_Prompt_. From the first line to the last, write out the records exactly.

_The data_.
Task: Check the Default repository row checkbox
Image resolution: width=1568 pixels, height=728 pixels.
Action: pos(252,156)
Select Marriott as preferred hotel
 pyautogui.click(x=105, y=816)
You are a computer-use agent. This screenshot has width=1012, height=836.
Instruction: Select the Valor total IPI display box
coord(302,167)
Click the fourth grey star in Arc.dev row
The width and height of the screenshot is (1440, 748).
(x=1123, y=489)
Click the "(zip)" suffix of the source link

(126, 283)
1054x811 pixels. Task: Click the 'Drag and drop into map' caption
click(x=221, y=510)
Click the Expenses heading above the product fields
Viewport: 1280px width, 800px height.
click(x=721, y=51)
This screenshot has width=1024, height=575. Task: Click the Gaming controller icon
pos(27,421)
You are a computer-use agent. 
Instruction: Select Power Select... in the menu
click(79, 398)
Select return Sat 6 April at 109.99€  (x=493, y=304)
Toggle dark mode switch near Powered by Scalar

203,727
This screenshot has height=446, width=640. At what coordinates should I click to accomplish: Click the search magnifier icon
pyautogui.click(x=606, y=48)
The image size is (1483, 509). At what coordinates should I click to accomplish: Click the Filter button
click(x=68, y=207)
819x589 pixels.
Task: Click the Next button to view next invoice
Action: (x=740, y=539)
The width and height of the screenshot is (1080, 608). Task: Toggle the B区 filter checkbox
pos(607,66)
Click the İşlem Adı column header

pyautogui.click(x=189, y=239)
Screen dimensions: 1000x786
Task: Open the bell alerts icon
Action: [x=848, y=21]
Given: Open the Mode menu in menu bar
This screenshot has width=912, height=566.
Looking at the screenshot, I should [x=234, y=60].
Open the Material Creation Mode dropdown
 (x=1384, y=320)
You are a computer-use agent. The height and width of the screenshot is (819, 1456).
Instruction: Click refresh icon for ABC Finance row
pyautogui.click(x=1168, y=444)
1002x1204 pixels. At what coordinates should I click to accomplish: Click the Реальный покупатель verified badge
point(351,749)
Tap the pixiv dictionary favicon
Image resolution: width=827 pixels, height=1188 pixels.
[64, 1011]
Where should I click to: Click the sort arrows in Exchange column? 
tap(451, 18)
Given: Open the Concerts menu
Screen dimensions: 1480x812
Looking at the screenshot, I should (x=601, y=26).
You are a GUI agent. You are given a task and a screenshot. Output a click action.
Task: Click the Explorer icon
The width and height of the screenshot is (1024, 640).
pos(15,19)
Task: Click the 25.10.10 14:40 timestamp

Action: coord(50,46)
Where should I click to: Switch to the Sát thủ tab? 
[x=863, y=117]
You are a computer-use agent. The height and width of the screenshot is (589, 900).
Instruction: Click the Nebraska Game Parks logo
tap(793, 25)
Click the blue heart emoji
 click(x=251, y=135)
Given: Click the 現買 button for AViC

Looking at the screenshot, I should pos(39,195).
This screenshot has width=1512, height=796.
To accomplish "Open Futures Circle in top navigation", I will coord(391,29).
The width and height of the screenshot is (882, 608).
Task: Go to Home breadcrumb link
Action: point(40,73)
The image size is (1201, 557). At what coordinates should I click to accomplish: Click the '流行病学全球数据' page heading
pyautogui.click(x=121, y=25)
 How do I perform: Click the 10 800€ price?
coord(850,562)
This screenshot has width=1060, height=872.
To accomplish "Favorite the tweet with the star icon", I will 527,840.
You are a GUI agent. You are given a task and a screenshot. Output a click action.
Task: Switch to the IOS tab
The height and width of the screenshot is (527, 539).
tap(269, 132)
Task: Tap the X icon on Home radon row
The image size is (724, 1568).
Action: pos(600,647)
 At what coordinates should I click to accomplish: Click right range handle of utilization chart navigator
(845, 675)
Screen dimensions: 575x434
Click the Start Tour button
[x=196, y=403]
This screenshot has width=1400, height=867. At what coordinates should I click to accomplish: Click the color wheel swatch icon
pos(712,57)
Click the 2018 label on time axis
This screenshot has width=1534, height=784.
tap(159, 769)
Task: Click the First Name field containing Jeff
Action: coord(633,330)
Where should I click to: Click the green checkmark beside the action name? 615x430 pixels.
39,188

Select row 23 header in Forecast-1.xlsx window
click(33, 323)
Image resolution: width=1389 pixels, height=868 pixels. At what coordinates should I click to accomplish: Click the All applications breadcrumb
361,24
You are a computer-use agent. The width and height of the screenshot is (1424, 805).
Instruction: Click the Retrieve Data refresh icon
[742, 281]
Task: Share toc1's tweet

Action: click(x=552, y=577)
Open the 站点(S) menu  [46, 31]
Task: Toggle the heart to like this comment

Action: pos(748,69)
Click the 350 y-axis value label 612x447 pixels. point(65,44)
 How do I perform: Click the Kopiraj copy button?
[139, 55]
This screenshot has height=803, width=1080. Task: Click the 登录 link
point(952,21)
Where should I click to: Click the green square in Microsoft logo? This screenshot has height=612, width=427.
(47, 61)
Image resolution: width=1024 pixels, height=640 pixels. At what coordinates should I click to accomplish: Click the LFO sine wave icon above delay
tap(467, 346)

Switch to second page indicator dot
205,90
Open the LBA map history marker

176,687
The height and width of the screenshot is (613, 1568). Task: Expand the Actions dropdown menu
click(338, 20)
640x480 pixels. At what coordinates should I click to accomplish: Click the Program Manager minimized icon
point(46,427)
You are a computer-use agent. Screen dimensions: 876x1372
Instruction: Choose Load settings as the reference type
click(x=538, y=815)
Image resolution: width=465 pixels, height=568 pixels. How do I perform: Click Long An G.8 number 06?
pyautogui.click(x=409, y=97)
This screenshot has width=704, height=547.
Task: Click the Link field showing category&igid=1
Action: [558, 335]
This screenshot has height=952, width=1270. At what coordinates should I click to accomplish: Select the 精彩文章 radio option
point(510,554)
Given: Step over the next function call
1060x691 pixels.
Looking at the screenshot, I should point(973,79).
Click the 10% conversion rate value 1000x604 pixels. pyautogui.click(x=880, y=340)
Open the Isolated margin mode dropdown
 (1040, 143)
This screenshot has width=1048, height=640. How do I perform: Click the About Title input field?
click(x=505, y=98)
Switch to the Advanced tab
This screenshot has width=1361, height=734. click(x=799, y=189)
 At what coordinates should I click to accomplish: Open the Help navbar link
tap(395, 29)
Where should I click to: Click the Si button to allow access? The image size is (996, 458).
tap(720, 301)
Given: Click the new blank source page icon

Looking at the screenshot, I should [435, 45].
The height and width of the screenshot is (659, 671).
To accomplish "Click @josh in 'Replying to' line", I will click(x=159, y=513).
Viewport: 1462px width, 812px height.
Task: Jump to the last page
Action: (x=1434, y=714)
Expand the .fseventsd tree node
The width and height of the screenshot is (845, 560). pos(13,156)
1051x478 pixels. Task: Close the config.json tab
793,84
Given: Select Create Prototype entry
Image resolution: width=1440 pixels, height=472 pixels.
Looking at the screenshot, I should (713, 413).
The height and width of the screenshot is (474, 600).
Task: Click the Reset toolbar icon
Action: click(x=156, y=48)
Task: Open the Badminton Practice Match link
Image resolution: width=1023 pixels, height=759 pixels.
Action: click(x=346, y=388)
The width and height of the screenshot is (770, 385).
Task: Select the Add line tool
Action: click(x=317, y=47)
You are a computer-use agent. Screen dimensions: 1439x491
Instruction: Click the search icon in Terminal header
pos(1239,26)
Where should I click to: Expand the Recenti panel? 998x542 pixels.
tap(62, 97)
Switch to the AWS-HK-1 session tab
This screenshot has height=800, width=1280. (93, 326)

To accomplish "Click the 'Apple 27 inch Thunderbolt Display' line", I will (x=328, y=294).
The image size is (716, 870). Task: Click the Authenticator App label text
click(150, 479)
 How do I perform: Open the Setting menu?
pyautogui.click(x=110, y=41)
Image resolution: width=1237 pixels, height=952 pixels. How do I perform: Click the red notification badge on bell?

_Your response_.
Task: Check the Default repository row checkbox
Image resolution: width=1568 pixels, height=728 pixels.
Action: pos(252,156)
Select Marriott as preferred hotel
 pyautogui.click(x=105, y=816)
You are a computer-use agent. This screenshot has width=1012, height=836.
Instruction: Select the Valor total IPI display box
coord(302,167)
Click the fourth grey star in Arc.dev row
The width and height of the screenshot is (1440, 748).
(x=1123, y=489)
Click the "(zip)" suffix of the source link

(126, 283)
1054x811 pixels. Task: Click the 'Drag and drop into map' caption
click(x=221, y=510)
Click the Expenses heading above the product fields
Viewport: 1280px width, 800px height.
click(x=721, y=51)
This screenshot has width=1024, height=575. Task: Click the Gaming controller icon
pos(27,421)
You are a computer-use agent. 
Instruction: Select Power Select... in the menu
click(79, 398)
Select return Sat 6 April at 109.99€  (x=493, y=304)
Toggle dark mode switch near Powered by Scalar

203,727
This screenshot has height=446, width=640. At what coordinates should I click to accomplish: Click the search magnifier icon
pyautogui.click(x=606, y=48)
The image size is (1483, 509). At what coordinates should I click to accomplish: Click the Filter button
click(x=68, y=207)
819x589 pixels.
Task: Click the Next button to view next invoice
Action: (x=740, y=539)
The width and height of the screenshot is (1080, 608). Task: Toggle the B区 filter checkbox
pos(607,66)
Click the İşlem Adı column header

pyautogui.click(x=189, y=239)
Screen dimensions: 1000x786
Task: Open the bell alerts icon
Action: [x=848, y=21]
Given: Open the Mode menu in menu bar
This screenshot has width=912, height=566.
Looking at the screenshot, I should [x=234, y=60].
Open the Material Creation Mode dropdown
 (x=1384, y=320)
You are a computer-use agent. The height and width of the screenshot is (819, 1456).
Instruction: Click refresh icon for ABC Finance row
pyautogui.click(x=1168, y=444)
1002x1204 pixels. At what coordinates should I click to accomplish: Click the Реальный покупатель verified badge
point(351,749)
Tap the pixiv dictionary favicon
Image resolution: width=827 pixels, height=1188 pixels.
[64, 1011]
Where should I click to: Click the sort arrows in Exchange column? 
tap(451, 18)
Given: Open the Concerts menu
Screen dimensions: 1480x812
Looking at the screenshot, I should (x=601, y=26).
You are a GUI agent. You are given a task and a screenshot. Output a click action.
Task: Click the Explorer icon
The width and height of the screenshot is (1024, 640).
pos(15,19)
Task: Click the 25.10.10 14:40 timestamp

Action: coord(50,46)
Where should I click to: Switch to the Sát thủ tab? 
[x=863, y=117]
You are a computer-use agent. The height and width of the screenshot is (589, 900).
Instruction: Click the Nebraska Game Parks logo
tap(793, 25)
Click the blue heart emoji
 click(x=251, y=135)
Given: Click the 現買 button for AViC

Looking at the screenshot, I should pos(39,195).
This screenshot has width=1512, height=796.
To accomplish "Open Futures Circle in top navigation", I will coord(391,29).
The width and height of the screenshot is (882, 608).
Task: Go to Home breadcrumb link
Action: point(40,73)
The image size is (1201, 557). At what coordinates should I click to accomplish: Click the '流行病学全球数据' page heading
pyautogui.click(x=121, y=25)
 How do I perform: Click the 10 800€ price?
coord(850,562)
This screenshot has width=1060, height=872.
To accomplish "Favorite the tweet with the star icon", I will 527,840.
You are a GUI agent. You are given a task and a screenshot. Output a click action.
Task: Switch to the IOS tab
The height and width of the screenshot is (527, 539).
tap(269, 132)
Task: Tap the X icon on Home radon row
The image size is (724, 1568).
Action: pos(600,647)
 At what coordinates should I click to accomplish: Click right range handle of utilization chart navigator
(845, 675)
Screen dimensions: 575x434
Click the Start Tour button
[x=196, y=403]
This screenshot has width=1400, height=867. At what coordinates should I click to accomplish: Click the color wheel swatch icon
pos(712,57)
Click the 2018 label on time axis
This screenshot has width=1534, height=784.
tap(159, 769)
Task: Click the First Name field containing Jeff
Action: coord(633,330)
Where should I click to: Click the green checkmark beside the action name? 615x430 pixels.
39,188

Select row 23 header in Forecast-1.xlsx window
click(33, 323)
Image resolution: width=1389 pixels, height=868 pixels. At what coordinates should I click to accomplish: Click the All applications breadcrumb
361,24
You are a computer-use agent. The width and height of the screenshot is (1424, 805).
Instruction: Click the Retrieve Data refresh icon
[742, 281]
Task: Share toc1's tweet

Action: click(x=552, y=577)
Open the 站点(S) menu  [46, 31]
Task: Toggle the heart to like this comment

Action: pos(748,69)
Click the 350 y-axis value label 612x447 pixels. point(65,44)
 How do I perform: Click the Kopiraj copy button?
[139, 55]
This screenshot has height=803, width=1080. Task: Click the 登录 link
point(952,21)
Where should I click to: Click the green square in Microsoft logo? This screenshot has height=612, width=427.
(47, 61)
Image resolution: width=1024 pixels, height=640 pixels. At what coordinates should I click to accomplish: Click the LFO sine wave icon above delay
tap(467, 346)

Switch to second page indicator dot
205,90
Open the LBA map history marker

176,687
The height and width of the screenshot is (613, 1568). Task: Expand the Actions dropdown menu
click(338, 20)
640x480 pixels. At what coordinates should I click to accomplish: Click the Program Manager minimized icon
point(46,427)
You are a computer-use agent. Screen dimensions: 876x1372
Instruction: Choose Load settings as the reference type
click(x=538, y=815)
Image resolution: width=465 pixels, height=568 pixels. How do I perform: Click Long An G.8 number 06?
pyautogui.click(x=409, y=97)
This screenshot has width=704, height=547.
Task: Click the Link field showing category&igid=1
Action: [558, 335]
This screenshot has height=952, width=1270. At what coordinates should I click to accomplish: Select the 精彩文章 radio option
point(510,554)
Given: Step over the next function call
1060x691 pixels.
Looking at the screenshot, I should point(973,79).
Click the 10% conversion rate value 1000x604 pixels. pyautogui.click(x=880, y=340)
Open the Isolated margin mode dropdown
 (1040, 143)
This screenshot has width=1048, height=640. How do I perform: Click the About Title input field?
click(x=505, y=98)
Switch to the Advanced tab
This screenshot has width=1361, height=734. click(x=799, y=189)
 At what coordinates should I click to accomplish: Open the Help navbar link
tap(395, 29)
Where should I click to: Click the Si button to allow access? The image size is (996, 458).
tap(720, 301)
Given: Click the new blank source page icon

Looking at the screenshot, I should [435, 45].
The height and width of the screenshot is (659, 671).
To accomplish "Click @josh in 'Replying to' line", I will click(x=159, y=513).
Viewport: 1462px width, 812px height.
Task: Jump to the last page
Action: (x=1434, y=714)
Expand the .fseventsd tree node
The width and height of the screenshot is (845, 560). pos(13,156)
1051x478 pixels. Task: Close the config.json tab
793,84
Given: Select Create Prototype entry
Image resolution: width=1440 pixels, height=472 pixels.
Looking at the screenshot, I should (713, 413).
The height and width of the screenshot is (474, 600).
Task: Click the Reset toolbar icon
Action: click(x=156, y=48)
Task: Open the Badminton Practice Match link
Image resolution: width=1023 pixels, height=759 pixels.
Action: click(x=346, y=388)
The width and height of the screenshot is (770, 385).
Task: Select the Add line tool
Action: click(x=317, y=47)
You are a computer-use agent. Screen dimensions: 1439x491
Instruction: Click the search icon in Terminal header
pos(1239,26)
Where should I click to: Expand the Recenti panel? 998x542 pixels.
tap(62, 97)
Switch to the AWS-HK-1 session tab
This screenshot has height=800, width=1280. (93, 326)

To accomplish "Click the 'Apple 27 inch Thunderbolt Display' line", I will (x=328, y=294).
The image size is (716, 870). Task: Click the Authenticator App label text
click(150, 479)
 How do I perform: Open the Setting menu?
pyautogui.click(x=110, y=41)
Image resolution: width=1237 pixels, height=952 pixels. How do I perform: Click the red notification badge on bell?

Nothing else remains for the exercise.